Потом Она посмотрела на Него. И сразу отвернулась. Он был всё ещё красив. Но как же Он изменился. Похудел, черты лица стали жёсткими. Зелёные искристые глаза смотрели тревожно. Он сказал почти просительно:
- Ты же сама просила меня... Я сделал то, что ты хотела. Помнишь, в самом начале я сказал тебе: всё будет так, как ты захочешь? Помнишь?
- Я помню, - сказала Она. - Но женщина не прощает мужчине жертв. Мужчина должен быть сильным и безоглядным. В такие ми?нуты. И безжалостным. - Горло её сдавил спазм. - Ты - трус, - сказала она, когда спазм отпустил. - Ты - трус, поэтому я сейчас с Барри в отеле "Рип Ван Винкль". Поэтому Димка сейчас не со мной. Барри ненавидит Димку, он не любит даже собственных детей. Если бы ты не струсил, то в отеле "Рип Ван Винкль" были бы мы втроём. Нет, даже вчетвером. - Что-то вроде слабой улыбки скользнуло по её серому лицу. - Мы были бы здесь счастливы.
- Мы были бы счастливы только в Питере. В 7-ой линии. Если бы ты не бежала отсюда, от нашей любви. За красивой жизнью.

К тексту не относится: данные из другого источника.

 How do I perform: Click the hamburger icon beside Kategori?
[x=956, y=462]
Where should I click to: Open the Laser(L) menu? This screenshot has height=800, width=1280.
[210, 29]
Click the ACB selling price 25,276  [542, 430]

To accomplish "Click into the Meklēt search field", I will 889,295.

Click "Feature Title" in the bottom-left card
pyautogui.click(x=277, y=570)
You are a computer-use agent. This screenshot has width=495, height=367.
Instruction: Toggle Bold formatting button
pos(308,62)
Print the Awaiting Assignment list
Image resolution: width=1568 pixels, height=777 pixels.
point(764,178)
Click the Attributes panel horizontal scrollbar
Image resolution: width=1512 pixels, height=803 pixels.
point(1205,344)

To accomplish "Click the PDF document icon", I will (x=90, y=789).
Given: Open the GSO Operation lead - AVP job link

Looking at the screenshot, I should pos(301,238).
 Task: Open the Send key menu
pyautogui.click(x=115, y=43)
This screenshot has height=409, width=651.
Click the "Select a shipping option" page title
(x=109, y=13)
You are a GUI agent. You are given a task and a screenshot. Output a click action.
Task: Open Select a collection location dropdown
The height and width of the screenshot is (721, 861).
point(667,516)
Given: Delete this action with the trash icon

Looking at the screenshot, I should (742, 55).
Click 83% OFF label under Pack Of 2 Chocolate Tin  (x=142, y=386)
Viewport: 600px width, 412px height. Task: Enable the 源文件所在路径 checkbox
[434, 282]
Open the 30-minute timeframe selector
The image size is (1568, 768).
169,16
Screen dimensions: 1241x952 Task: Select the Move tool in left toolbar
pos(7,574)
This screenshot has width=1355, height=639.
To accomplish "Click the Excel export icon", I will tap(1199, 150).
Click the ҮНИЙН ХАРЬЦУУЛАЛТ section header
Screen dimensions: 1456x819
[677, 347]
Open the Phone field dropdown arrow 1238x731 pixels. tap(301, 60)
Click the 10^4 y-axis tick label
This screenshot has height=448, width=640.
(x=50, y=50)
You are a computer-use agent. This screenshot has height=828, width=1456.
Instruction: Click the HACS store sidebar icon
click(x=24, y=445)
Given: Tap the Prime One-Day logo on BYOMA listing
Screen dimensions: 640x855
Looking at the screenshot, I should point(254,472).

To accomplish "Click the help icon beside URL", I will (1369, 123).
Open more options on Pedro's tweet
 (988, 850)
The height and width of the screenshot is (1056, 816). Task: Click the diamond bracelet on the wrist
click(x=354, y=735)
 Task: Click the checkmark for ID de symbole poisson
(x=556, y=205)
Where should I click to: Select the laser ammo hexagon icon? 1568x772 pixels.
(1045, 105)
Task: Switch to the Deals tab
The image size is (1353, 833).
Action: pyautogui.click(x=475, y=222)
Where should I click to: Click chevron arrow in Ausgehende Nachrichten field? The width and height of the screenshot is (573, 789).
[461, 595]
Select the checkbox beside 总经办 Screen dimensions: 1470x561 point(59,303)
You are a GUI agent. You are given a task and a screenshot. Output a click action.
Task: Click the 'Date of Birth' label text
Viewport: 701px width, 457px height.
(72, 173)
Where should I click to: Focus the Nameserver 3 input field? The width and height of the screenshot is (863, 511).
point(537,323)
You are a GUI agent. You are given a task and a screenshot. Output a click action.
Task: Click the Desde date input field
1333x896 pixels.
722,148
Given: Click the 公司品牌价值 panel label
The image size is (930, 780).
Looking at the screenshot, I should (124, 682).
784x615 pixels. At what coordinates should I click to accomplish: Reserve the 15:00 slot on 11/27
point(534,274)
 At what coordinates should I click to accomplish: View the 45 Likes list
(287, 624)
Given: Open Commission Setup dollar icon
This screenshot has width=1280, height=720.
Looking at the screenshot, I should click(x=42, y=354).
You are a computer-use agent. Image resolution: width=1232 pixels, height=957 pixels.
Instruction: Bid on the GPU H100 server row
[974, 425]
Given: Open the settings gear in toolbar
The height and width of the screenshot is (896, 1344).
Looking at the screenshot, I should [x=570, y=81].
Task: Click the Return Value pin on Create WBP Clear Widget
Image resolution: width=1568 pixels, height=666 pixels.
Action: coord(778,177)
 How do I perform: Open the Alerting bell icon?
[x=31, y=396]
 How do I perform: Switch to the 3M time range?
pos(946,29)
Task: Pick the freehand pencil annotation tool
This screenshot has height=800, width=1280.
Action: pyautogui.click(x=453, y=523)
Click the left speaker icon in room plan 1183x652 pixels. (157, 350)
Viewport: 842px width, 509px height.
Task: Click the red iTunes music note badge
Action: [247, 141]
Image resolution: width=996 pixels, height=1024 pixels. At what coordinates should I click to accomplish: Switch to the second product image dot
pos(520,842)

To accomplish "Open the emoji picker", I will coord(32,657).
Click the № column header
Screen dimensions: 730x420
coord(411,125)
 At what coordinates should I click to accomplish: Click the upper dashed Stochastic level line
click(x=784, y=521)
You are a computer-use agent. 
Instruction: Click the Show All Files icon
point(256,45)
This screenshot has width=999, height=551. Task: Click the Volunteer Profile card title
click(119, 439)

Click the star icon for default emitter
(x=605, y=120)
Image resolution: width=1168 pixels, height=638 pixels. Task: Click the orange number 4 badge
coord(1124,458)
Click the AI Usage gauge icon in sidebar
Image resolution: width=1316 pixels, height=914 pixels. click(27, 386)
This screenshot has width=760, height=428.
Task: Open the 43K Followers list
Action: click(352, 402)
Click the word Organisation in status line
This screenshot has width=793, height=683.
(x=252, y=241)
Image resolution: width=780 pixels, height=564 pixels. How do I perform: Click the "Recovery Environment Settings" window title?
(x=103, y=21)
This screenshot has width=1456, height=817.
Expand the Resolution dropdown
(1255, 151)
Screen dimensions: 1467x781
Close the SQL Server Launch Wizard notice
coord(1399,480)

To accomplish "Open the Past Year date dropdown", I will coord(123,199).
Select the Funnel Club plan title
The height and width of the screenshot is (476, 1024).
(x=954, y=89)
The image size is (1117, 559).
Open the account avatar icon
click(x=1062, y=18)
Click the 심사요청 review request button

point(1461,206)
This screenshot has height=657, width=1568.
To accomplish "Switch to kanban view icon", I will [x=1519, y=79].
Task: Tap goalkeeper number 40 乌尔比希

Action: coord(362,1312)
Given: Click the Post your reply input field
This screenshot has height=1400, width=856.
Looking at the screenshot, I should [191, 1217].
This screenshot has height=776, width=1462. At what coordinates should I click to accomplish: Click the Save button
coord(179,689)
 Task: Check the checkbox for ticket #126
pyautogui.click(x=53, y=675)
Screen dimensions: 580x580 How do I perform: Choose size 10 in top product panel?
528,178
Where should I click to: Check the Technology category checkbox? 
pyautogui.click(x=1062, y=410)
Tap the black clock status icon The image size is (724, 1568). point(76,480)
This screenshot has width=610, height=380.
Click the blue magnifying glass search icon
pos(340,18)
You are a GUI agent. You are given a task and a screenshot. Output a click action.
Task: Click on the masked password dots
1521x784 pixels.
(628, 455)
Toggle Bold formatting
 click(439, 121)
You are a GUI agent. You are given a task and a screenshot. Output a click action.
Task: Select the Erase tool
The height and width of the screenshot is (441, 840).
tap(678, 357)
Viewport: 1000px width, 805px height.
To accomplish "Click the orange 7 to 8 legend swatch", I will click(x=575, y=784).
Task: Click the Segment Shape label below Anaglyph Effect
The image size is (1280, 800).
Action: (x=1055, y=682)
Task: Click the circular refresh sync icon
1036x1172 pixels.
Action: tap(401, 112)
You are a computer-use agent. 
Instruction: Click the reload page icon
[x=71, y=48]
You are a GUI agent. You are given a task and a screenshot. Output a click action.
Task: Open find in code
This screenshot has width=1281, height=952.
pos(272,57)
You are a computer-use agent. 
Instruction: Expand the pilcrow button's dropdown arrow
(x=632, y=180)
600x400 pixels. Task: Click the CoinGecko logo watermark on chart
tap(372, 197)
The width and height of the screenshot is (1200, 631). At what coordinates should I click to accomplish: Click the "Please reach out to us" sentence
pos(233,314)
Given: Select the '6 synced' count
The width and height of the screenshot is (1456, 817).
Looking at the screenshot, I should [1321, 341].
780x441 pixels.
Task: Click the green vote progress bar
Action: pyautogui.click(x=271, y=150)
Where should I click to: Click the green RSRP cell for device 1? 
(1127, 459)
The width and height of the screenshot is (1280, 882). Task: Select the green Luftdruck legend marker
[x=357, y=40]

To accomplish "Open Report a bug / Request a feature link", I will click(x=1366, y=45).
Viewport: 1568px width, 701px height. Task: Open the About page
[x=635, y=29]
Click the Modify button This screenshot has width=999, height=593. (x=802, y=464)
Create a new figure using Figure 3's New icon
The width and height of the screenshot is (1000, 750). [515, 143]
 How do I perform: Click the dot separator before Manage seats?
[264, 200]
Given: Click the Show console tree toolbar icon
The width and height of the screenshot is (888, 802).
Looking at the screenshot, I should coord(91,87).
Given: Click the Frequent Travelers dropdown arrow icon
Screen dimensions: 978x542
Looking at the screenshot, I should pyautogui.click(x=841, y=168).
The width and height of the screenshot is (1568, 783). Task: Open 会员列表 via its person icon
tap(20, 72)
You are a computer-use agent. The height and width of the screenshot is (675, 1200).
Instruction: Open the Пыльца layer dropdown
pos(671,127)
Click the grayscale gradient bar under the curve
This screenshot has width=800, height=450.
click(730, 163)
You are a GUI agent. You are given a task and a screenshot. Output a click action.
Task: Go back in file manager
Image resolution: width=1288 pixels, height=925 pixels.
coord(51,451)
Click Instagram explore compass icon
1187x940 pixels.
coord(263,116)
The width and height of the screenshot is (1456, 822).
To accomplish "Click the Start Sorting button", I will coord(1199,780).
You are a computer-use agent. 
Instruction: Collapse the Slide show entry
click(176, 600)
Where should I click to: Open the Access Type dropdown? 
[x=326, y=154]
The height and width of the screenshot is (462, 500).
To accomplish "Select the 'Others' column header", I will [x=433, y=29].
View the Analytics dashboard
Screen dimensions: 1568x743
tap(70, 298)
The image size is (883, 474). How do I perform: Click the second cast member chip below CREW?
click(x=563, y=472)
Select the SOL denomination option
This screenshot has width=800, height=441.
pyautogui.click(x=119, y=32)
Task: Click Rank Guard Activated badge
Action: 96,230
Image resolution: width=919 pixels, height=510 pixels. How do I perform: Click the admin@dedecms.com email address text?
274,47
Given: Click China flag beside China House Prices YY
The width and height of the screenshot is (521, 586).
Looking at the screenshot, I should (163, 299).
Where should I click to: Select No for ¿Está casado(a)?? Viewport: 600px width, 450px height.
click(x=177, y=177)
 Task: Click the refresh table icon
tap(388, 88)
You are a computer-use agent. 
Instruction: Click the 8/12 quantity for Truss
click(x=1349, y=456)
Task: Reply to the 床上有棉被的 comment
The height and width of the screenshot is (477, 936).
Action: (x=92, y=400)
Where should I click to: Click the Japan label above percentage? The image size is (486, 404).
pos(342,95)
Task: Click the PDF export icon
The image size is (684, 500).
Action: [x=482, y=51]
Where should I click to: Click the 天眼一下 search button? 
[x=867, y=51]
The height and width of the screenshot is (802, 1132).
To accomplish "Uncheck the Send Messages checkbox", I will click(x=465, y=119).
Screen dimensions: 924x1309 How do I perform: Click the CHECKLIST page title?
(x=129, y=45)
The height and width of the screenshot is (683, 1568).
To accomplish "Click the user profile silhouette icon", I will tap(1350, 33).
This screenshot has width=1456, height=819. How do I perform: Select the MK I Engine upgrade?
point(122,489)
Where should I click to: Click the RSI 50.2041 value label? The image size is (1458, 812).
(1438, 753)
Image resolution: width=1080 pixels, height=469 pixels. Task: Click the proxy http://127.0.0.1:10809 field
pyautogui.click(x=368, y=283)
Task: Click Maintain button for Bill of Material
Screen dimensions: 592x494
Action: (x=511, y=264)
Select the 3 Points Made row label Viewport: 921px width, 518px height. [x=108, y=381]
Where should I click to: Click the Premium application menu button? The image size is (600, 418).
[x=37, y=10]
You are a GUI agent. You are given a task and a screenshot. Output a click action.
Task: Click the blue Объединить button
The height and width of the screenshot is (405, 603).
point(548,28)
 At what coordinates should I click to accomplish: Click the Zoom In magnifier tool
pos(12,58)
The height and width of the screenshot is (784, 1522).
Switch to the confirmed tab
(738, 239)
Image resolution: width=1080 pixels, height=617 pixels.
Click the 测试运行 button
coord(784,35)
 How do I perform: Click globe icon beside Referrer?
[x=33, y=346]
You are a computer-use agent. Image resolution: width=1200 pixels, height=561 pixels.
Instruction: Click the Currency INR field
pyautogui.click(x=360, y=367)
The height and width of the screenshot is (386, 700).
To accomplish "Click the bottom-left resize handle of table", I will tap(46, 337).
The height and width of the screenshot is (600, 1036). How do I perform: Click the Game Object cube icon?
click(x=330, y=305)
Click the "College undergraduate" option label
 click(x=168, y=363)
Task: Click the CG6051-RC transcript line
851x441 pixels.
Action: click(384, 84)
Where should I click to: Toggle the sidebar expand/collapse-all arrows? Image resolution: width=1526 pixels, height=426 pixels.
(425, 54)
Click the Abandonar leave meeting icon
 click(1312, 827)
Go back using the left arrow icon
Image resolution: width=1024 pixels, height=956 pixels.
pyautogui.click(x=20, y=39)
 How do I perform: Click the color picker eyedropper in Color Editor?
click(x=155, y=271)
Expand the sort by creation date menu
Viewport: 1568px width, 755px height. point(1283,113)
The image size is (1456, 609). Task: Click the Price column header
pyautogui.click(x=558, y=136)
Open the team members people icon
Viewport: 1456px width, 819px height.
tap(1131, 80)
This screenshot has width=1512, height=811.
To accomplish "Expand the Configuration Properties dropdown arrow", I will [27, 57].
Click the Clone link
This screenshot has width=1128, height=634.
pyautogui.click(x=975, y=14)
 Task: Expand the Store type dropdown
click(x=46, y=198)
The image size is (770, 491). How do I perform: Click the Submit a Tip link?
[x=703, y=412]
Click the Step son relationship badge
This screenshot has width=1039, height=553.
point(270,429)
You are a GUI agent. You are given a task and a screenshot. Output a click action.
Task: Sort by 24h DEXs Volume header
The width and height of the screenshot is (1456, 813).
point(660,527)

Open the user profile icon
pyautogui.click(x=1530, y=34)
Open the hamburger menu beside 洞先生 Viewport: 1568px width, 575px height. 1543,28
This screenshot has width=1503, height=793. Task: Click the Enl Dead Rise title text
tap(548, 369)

Ты выжимаешь на своей 'Тоёте' 80 миль по хайвею. Но это ещё не жизнь!
- 80 миль по хайвею - это ещё не жизнь! Конечно! Жизнь - это ходить пешком в рванных башмаках по грязным улицам твоего южного города. Жить - это постоянно ощущать, что ты лишён всех прав, кроме права получать гроши местного производства за честный труд и видеть, как получают миллионы долларов за воровство, права за все свои обиды на идиотских митингах смело и открыто ругать правительство, фашистов, коммунистов, жидов, чеченцев, татар, американцев... Кого там ещё? Жизнь - это обеды из нитратов и нитритов, из гнилых овощей и фруктов, обильно политых мочой тружеников аграрного производства, новых фермеров. Жизнь - это... Что знаешь о жизни ты - немолодое дитя. Непризнанный писатель, не издавший за свою жизнь ни строчки из своего гениального романа.
- Да, - сказал он после долгого молчания, - не признанный..., не издавший. Да, конечно, не издам я свой роман... Не издам... Не любит меня Almighty Dollar. Он любит таких, как Барри. Но я - жив. Я пишу, мечусь, люблю тебя, страдаю. По ночам, когда стихают все дневные звуки, когда уходит дневная суета, ко мне приходят мои герои. Они говорят со мной на орлином, гортанном наречии Галилеи, на цветистой языке Иерушелайма. Я люблю их. Я их создатель. Я их судия. Я испытываю счастье и боль. В глазах моей героини я вижу твои глаза. Я люблю тебя, иудейскую Афродиту из Гениисаретского озера, иудейскую Мадонну, Руфь Верную. Но тебе этого не понять. Подстилка Барри не может быть "смуглой леди сонетов".
Она проснулась, но Барии еще спал. Ей попался на глаза номер "Нью-Йорк Таймс". Без всякой мысли она раскрыла его. Ей сразу бросилась в глаза статья об открывавшейся на Рокфеллер-плаза ежегодной выставке цветов. И большая фотография бассейна с водными растениями и огромным розовым лотосом в середине. "Он обязательно придёт к лотосу..." - прошептала она, быстро оделась и выскользнула из комнаты, пока Барри всё ещё спал. И бросилась к своей 'Тоете'.